It’s Time to Pull the Plug on UNRWA
Earlier this month, UN Watch reported on a Telegram group of 3,000 schoolteachers in Gaza, “replete with posts celebrating the Hamas massacre of October 7th minutes after it began, praising the murderers and rapists as ‘heroes,’ glorifying the ‘education’ the terrorists received, gleefully sharing photos of dead or captured Israelis and urging the execution of hostages.” All of these teachers are employed by UNWRA (the United Nations Relief and Works Agency for Palestinian Refugees), which runs the educational systems in Gaza and the West Bank.
That’s not all.
On January 26, The New York Times (and other news sources) reported that 12 UNRWA employees stand accused of actually helping to plan and carry out the October 7 assault. Israel presented the allegations. The teachers have been fired, the Times reported, and are subject to a criminal investigation. “The stunning accusation and the UN’s swift reaction, however, contrast with previous UN denials of Israeli allegations.” Moreover, the Times reported, “The accusations led to swift action by the United States, one of the agency’s largest donors, which temporarily halted funding to the organization.”
On the same day as the Times Article, the US State Department issued a statement saying, “The United States is extremely troubled by the allegations that twelve UNRWA employees may have been involved in the October 7 terrorist attack on Israel.” After noting the halt in UNRWA funding, the statement went on to “welcome the UN’s announcement of a ‘comprehensive and independent’ review of UNRWA.” One hopes the US Congress will weigh in with its own review as well.
The Commissioner General of UNRWA, Philippe Lazzarini, has issued an expression of concern that might well be compared to the famous line from Captain Renault in the film Casablanca: “I’m shocked, shocked to find that gambling is going on in here!”
Nobody should be surprised by any of this.

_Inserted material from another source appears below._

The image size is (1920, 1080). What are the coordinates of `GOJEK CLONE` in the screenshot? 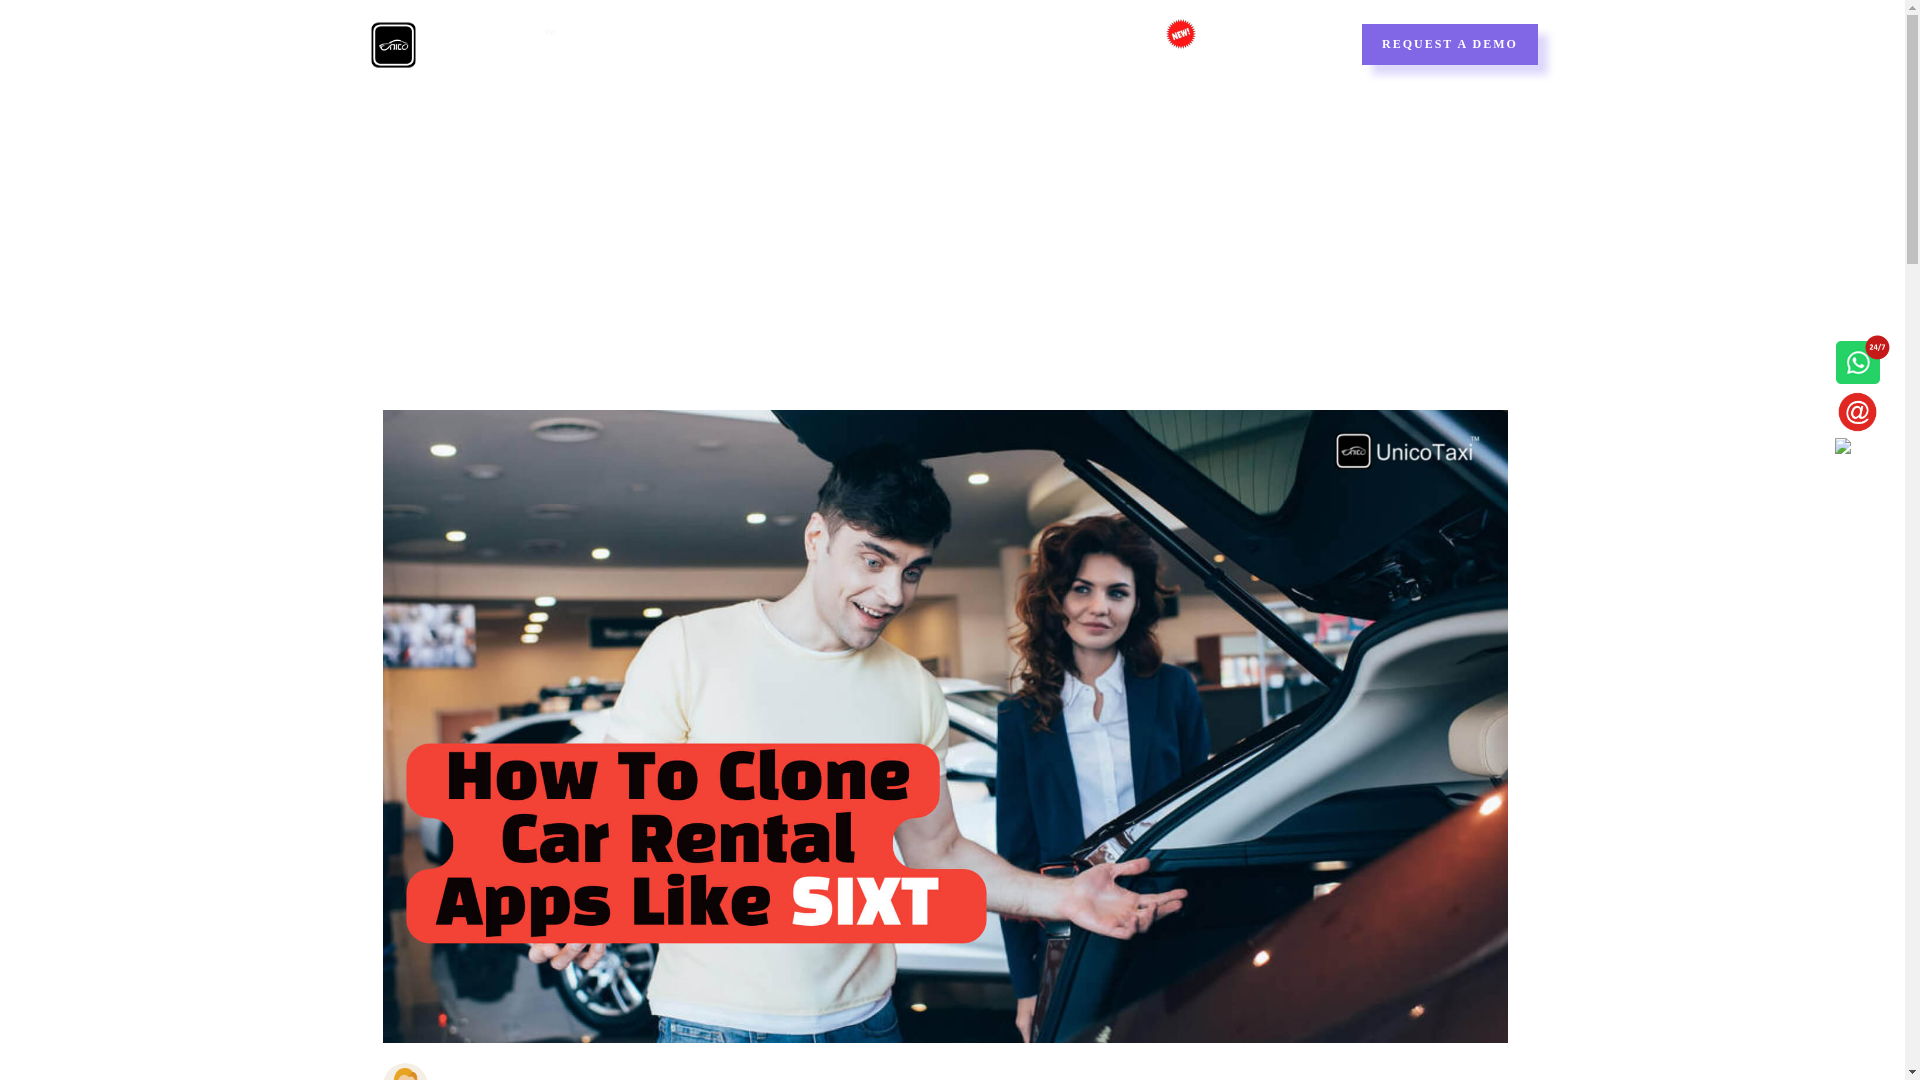 It's located at (1128, 44).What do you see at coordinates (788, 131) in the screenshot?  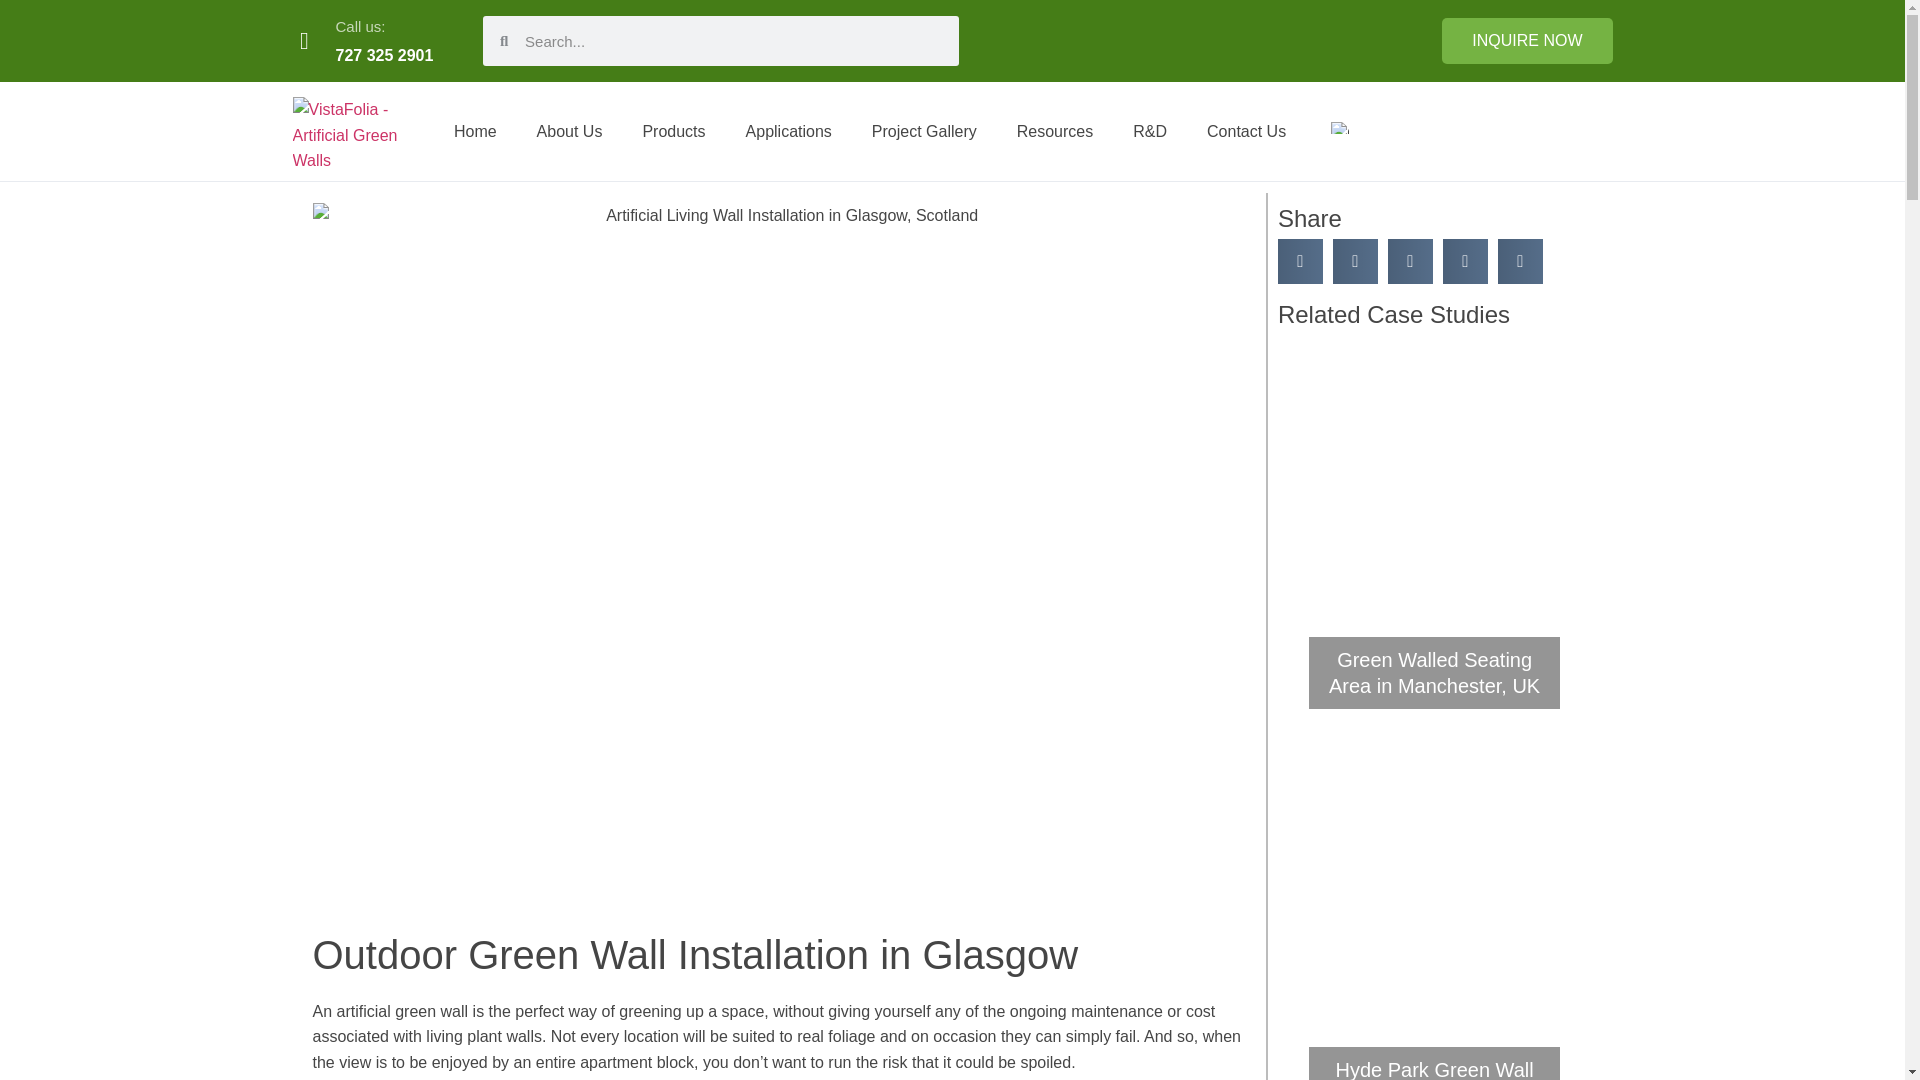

For decades, UNRWA has told Palestinian refugees that their situation is temporary, that they need not be resettled, and that the day will come when they can return to what is now the sovereign state of Israel. As Adi Schwartz and former Knesset member Einat Wilf have written in their book, The War of Return, “UNRWA, its policies, and its practices have effectively given an international stamp of approval to the idea that the war of 1948 is not over.”
As part of its school curriculum, UNRWA teaches Palestinian students that the Jewish state is illegitimate and that they should look forward to a violent return to what is now the State of Israel. As Schwartz and Wilf have shown, UNWRA schools are “an instrument for the mobilization of the population of the camps for the Palestinian armed struggle.” Lessons frequently glorify terrorism.
According to UNRWA, nearly all of its employees are Palestinian, with “a small number of international staff.” As Wilf put it in a recent talk she gave in Washington, UNRWA is “a Palestinian organization completely devoted to the idea that Palestinians do not have to come to terms with the existence of the state of Israel.”
Hopefully, the United States will halt its UNRWA funding permanently. It’s past time to do that.